I think it's going to be different from region to region, so it's not going to be a cheap endeavour. For the Gitxsan, for example, you might be able to aggregate some of it, but each nation is going to have its own way of doing business. I think we missed an opportunity with the guardians program 20 years ago to amalgamate the two ways of thinking.
The traditional law that guides first nations morals and guides the way they extract resources within their territories is what tells our folks to get out of the water when it's time. When traditional law says that there's not enough fish to sustain their food this year, that's the advice they listen to, not the advice of government. When C and P comes to town and says that we need to stop food fishing, there's a reluctance and a trust miscommunication there that is historical in nature. By providing an opportunity for our people to be involved in decision-making, it is easier for our people to palate those types of things.
Building off of that, there are opportunities, if you do enable, acknowledge and empower our traditional law, for them to be licence-issuers for whatever catches may happen in their territory. This can lead to shared resource mechanisms. The effort of our people goes up and down because we haven't had opportunities to fish every year, but a lot of us are starting to utilize recreational gear to get into the water for those types of purposes. If we could license up the sector through our nations, it would allow us to have more of a shared management tool in the sector.
That's one of the ways to do this, but it's going to take bilaterals. Sometimes they can aggregate up, and sometimes they're going to be about individual nations. That would also allow for traditional protocol agreements, which is something Bob spoke to a little with the treaty he mentioned. The treaty he mentioned was spun off a northwest tribal treaty on the Skeena. Through that mechanism, we were able to solve a problem in the Lax Kw'alaams territory, because since western law came into play, our fishermen have started to go down to the coast to harvest. That was a problem for our brothers and sisters in the Lax Kw'alaams territory because that was their territory. When our fishermen would go down there, DFO would take the allocation off their allocation, not ours.
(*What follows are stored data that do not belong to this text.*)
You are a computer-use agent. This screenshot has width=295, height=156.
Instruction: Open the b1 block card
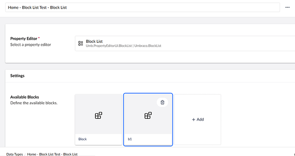[148, 120]
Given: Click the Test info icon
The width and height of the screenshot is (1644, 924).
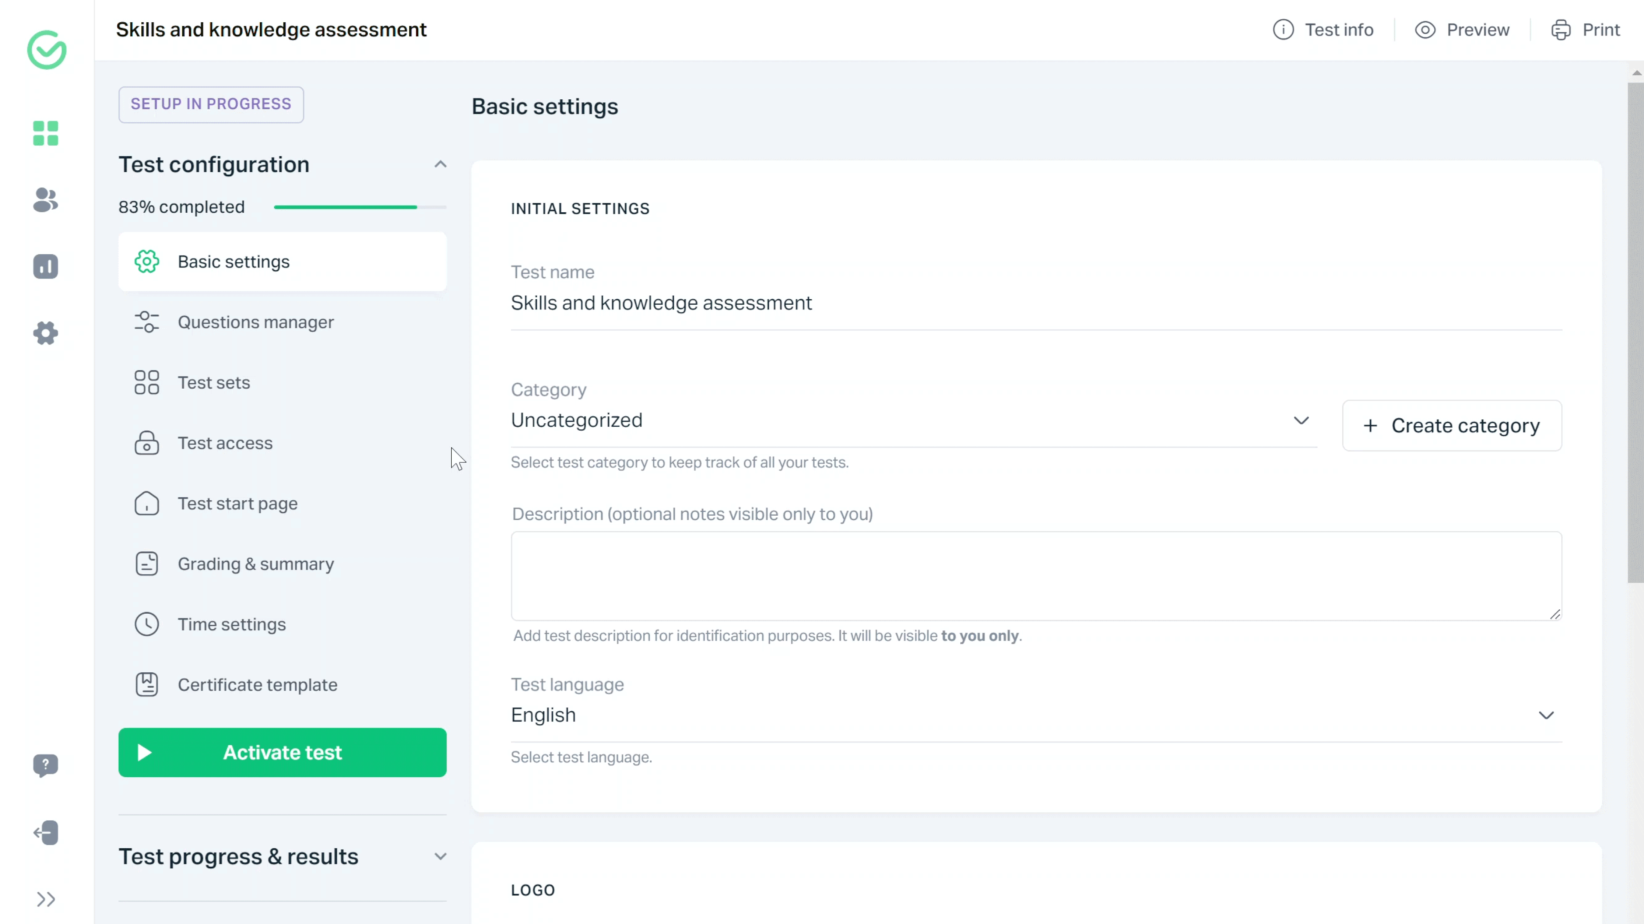Looking at the screenshot, I should click(1284, 29).
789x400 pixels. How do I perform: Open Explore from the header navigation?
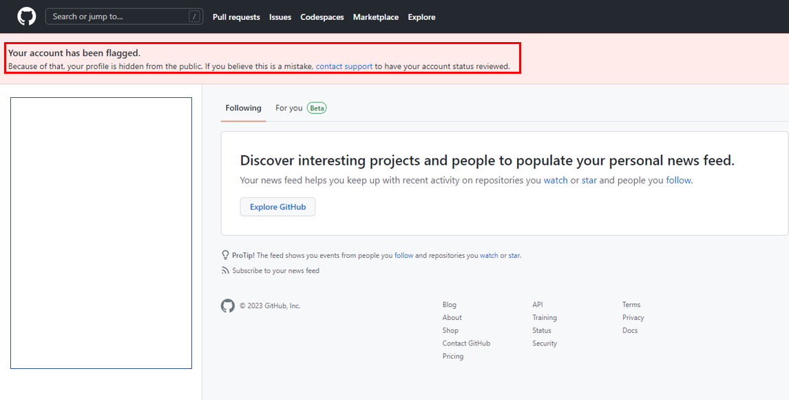click(421, 17)
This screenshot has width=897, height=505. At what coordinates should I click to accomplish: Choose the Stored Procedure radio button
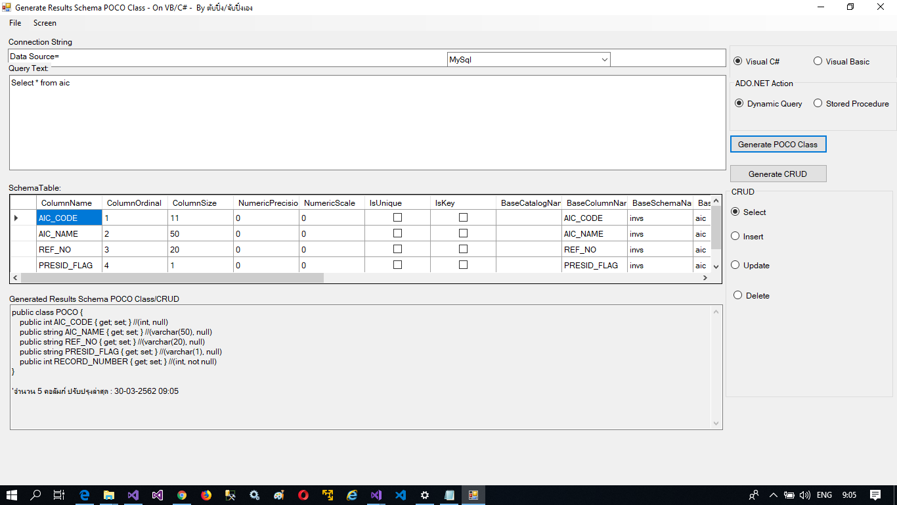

We set up an MOU with the Gitxsan people, the Wet'suwet'en people, the Gitanyow people and the Lax Kw'alaams people to articulate that we would come down and take 5,000 sockeye this year. That's going to come off our plate, not the Lax Kw'alaams's plate. We were able to interact with each other through this tool and were able to speak to DFO in a cohesive voice. The problem, though, was that we weren't able to be acknowledged and enabled by local C and P because they didn't understand what was going on.
Those are some of the traditional ways we could start to alleviate some of these overlap conversations.